Copy out each line of the material below that holds the string "from".

►

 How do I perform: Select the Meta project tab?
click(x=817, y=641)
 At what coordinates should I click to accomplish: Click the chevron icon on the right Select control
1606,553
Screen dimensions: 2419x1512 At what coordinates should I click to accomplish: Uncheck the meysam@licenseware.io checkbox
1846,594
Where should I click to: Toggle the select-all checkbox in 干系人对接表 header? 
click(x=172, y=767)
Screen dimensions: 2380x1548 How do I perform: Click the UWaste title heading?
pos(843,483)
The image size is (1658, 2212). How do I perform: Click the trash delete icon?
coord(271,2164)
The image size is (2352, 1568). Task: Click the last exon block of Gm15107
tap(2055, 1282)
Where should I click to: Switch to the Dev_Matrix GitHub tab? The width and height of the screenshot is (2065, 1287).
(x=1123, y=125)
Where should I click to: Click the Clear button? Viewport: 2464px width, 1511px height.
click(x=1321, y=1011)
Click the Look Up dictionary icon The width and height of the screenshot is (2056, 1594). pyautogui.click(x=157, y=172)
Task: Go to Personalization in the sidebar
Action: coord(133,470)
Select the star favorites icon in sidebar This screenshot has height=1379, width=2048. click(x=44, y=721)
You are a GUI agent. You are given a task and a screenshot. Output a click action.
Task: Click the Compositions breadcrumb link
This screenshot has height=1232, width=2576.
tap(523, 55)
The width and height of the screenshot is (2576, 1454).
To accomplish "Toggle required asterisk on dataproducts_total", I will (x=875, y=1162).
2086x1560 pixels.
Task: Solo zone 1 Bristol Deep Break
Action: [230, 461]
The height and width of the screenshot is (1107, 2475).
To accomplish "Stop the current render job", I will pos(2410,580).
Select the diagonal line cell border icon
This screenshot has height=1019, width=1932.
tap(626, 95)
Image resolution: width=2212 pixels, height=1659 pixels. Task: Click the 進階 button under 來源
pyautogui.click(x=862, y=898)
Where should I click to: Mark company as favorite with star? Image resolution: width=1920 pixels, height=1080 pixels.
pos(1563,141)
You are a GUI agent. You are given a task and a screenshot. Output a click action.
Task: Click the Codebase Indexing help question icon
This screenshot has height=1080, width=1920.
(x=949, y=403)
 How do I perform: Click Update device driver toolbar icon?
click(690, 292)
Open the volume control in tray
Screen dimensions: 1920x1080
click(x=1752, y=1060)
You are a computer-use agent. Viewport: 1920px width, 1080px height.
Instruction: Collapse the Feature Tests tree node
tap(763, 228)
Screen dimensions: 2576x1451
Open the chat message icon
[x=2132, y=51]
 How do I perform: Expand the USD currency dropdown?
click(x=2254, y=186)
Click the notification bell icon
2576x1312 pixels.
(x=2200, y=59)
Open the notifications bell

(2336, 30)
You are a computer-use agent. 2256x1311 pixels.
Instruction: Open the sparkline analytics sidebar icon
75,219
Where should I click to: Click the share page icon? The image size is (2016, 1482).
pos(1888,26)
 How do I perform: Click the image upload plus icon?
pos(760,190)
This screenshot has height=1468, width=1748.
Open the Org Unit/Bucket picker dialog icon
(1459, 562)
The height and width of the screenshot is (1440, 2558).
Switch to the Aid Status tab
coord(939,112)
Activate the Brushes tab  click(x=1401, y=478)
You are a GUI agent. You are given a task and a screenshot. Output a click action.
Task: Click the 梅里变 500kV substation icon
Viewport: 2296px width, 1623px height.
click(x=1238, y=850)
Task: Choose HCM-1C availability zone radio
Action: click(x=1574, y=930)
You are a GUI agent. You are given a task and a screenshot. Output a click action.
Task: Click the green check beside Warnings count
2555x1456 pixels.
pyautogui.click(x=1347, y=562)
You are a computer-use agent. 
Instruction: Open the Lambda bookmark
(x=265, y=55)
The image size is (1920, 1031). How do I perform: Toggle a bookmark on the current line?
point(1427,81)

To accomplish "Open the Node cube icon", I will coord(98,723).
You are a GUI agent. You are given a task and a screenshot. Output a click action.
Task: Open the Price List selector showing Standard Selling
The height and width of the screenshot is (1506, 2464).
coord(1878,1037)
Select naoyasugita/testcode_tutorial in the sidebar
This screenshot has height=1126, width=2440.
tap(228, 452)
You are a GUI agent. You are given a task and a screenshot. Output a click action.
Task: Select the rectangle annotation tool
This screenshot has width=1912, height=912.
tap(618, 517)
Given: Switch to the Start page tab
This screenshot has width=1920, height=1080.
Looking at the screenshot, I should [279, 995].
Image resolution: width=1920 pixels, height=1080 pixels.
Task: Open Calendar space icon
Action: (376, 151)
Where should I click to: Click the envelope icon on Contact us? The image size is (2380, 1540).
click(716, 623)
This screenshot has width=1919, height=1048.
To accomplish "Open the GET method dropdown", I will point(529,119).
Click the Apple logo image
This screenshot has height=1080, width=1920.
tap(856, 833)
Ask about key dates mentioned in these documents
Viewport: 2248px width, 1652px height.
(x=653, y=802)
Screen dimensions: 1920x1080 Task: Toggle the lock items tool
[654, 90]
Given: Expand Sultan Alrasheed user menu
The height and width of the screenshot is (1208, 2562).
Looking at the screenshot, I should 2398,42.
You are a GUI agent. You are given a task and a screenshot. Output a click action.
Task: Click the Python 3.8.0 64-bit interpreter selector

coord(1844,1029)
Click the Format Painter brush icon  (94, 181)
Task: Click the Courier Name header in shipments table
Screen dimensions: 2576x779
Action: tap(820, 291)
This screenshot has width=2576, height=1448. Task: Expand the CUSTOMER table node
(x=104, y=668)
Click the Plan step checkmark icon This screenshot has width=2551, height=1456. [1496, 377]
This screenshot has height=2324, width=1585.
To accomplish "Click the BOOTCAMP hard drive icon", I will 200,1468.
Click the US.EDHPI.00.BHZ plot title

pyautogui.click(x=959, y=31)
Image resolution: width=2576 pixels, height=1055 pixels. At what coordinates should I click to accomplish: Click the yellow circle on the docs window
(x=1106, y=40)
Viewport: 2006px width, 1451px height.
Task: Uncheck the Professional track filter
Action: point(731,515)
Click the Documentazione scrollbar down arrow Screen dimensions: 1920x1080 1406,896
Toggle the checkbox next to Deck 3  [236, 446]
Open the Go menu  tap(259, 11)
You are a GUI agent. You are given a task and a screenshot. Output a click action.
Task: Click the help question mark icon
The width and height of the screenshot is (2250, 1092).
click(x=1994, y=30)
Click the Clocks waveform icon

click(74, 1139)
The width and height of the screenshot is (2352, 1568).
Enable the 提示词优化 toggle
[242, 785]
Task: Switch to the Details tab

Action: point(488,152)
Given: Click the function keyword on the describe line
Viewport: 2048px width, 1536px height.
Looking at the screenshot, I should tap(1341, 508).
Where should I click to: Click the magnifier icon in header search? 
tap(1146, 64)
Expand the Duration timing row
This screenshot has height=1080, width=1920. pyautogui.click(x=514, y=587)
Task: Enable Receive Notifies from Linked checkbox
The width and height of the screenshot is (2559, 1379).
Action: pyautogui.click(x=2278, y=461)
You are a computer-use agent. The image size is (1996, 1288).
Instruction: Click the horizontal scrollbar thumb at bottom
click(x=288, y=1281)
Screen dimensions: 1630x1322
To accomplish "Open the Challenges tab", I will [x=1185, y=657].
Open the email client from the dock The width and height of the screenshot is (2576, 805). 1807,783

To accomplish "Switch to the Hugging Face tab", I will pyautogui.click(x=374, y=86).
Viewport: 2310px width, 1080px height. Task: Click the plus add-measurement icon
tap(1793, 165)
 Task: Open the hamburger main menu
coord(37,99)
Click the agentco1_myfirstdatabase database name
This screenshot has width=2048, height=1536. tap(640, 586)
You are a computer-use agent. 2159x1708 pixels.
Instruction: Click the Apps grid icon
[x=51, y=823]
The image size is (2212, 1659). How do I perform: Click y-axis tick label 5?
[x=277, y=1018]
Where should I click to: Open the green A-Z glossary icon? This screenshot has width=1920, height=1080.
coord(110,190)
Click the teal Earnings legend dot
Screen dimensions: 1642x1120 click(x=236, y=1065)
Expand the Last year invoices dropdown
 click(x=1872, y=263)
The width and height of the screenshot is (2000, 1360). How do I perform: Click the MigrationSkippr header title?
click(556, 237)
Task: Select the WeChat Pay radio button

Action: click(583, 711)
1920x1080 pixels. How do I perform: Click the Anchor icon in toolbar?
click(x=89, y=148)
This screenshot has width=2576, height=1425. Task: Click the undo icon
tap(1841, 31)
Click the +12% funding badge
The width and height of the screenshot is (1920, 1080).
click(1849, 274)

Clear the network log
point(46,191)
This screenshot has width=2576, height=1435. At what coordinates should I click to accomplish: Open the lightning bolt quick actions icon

◄

__THE COMPLETED TASK__:
Task: Enable Receive Notifies from Linked checkbox
Open the email client from the dock The width and height of the screenshot is (2576, 805). 1807,783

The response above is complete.